Why in news?
Bangladesh, Bhutan, Nepal and Thailand became the first four countries in the WHO’s South-east Asia region to have successfully controlled hepatitis B.
What is hepatitis B?
- Hepatitis B is a viral infection that attacks the liver and can cause both acute and chronic disease.
- The virus is most commonly transmitted from mother to child during birth and delivery, as well as through contact with blood or other body fluids.
- WHO estimates that in 2015, 257 million people were living with chronic hepatitis B infection (defined as hepatitis B surface antigen positive).
- Hepatitis B can be prevented by vaccines that are safe, available and effective.

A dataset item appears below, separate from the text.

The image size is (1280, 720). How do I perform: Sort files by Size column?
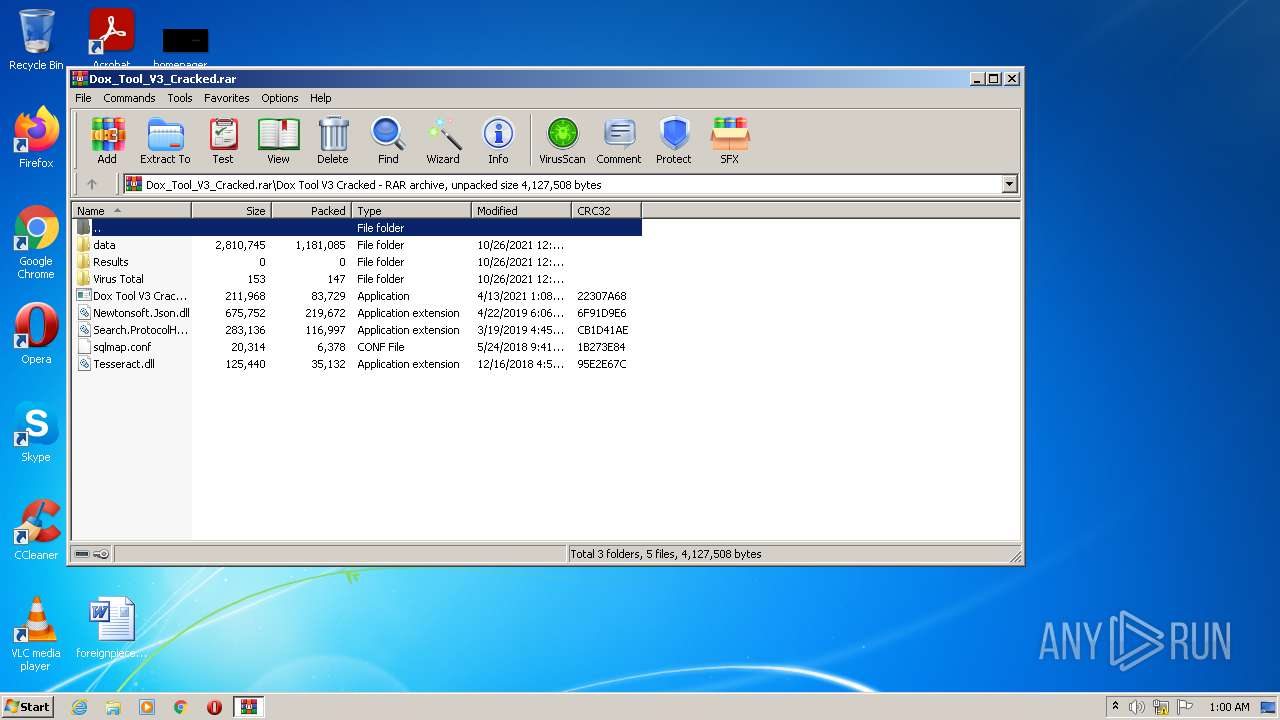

- The virus is said to be controlled when the disease prevalence is reduced to less than 1% among children less than 5 years of age.

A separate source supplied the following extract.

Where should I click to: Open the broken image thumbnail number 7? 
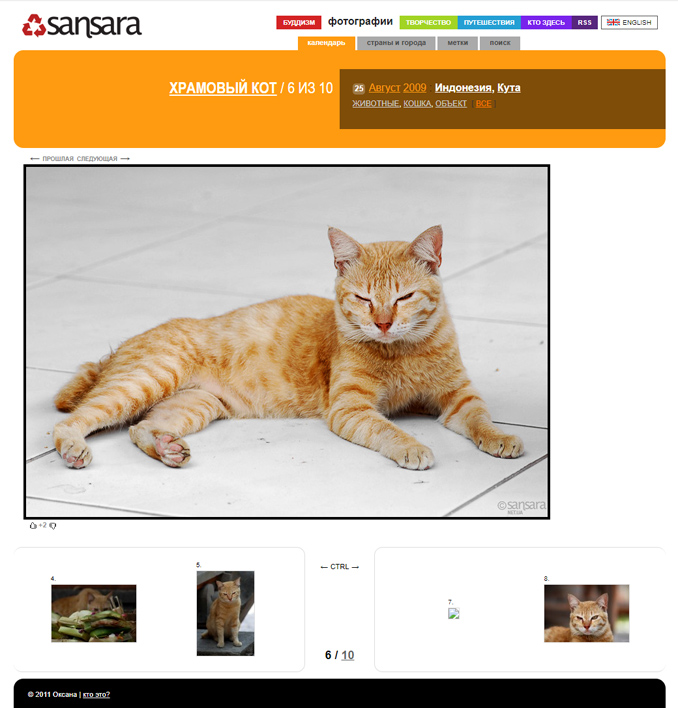click(454, 613)
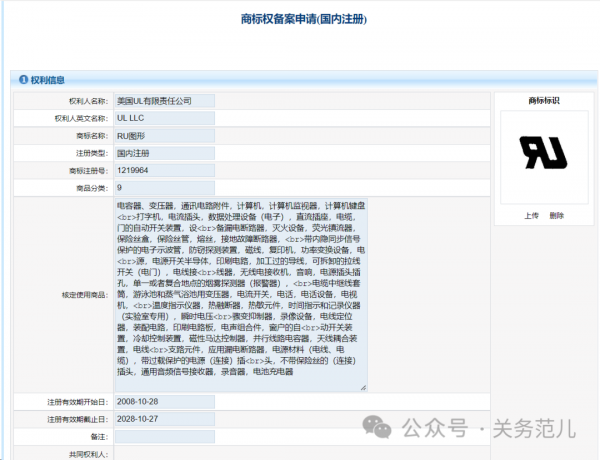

What is the case with India?
- India introduced hepatitis B vaccine in the Universal Immunisation Programme in 2002 and scaled-up nationwide in 2011.
- Vaccination coverage - A study published in 2013 found lower coverage of hepatitis B vaccine in 8 of the 10 districts surveyed.
- But, the coverage has increased with the introduction of a pentavalent vaccine on a pilot basis in Kerala and TN in 2011 and national roll-out in 2014-2015.
- According to the WHO, the coverage of hepatitis B third dose had reached 86% in 2015.
- Prevalence - Despite the above, about 1 million people in India become chronically infected with the virus every year.
- According to the Health Ministry, as on February 2019, an estimated 40 million people in India were infected.
- Hepatitis B infection at a young age turns chronic, causing over 1,00,000 premature deaths annually from liver cirrhosis or liver cancer.
- Despite the high vaccination coverage, disease prevalence in children aged less than 5 years has not dropped below 1%.
- One of the reasons for this is the sub-optimal coverage of birth dose in all infants within 24 hours of birth.
How significant is the birth dose?
- Hepatitis B birth dose, given in the first 24 hours, helps prevent vertical transmission from the mother to child.
- The compulsion to increase birth dose to cut vertical transmission arises from two important reasons:
- about 70-90% newborns infected this way become chronic carriers of hepatitis B
- about 20-30% carriers in India are due to vertical transmission
- But even 7 years after the Health Ministry approved the birth dose in 2008, its coverage remained low - 45% in 2015 and 60% in 2016.
- More worryingly, even in the case of institutional delivery, the birth dose vaccine coverage is low - 76.36% in 2017.
- Incidentally, institutional delivery accounts for about 80% of all deliveries in the country.
- The birth dose coverage when delivery takes place outside health-care institutions is not known.
What is the reason for low coverage?
- One of the reasons for the low coverage is the fear of wastage of vaccine when a 10-dose vial is used.
- [Vial - a small container, mostly cylindrical and made of glass, used especially for holding liquid medicines]
- Unfortunately, health-care workers are very often unaware of the WHO recommendation that allows hepatitis B open-vial policy.
- Opened vials of hepatitis B vaccine can be kept for a maximum duration of 28 days for use in other children if the vaccine meets certain conditions.
What should be done?
- Controlling the hepatitis B virus calls for universal vaccination of newborns.
- There is also a need to increase public awareness about the merits of the birth dose.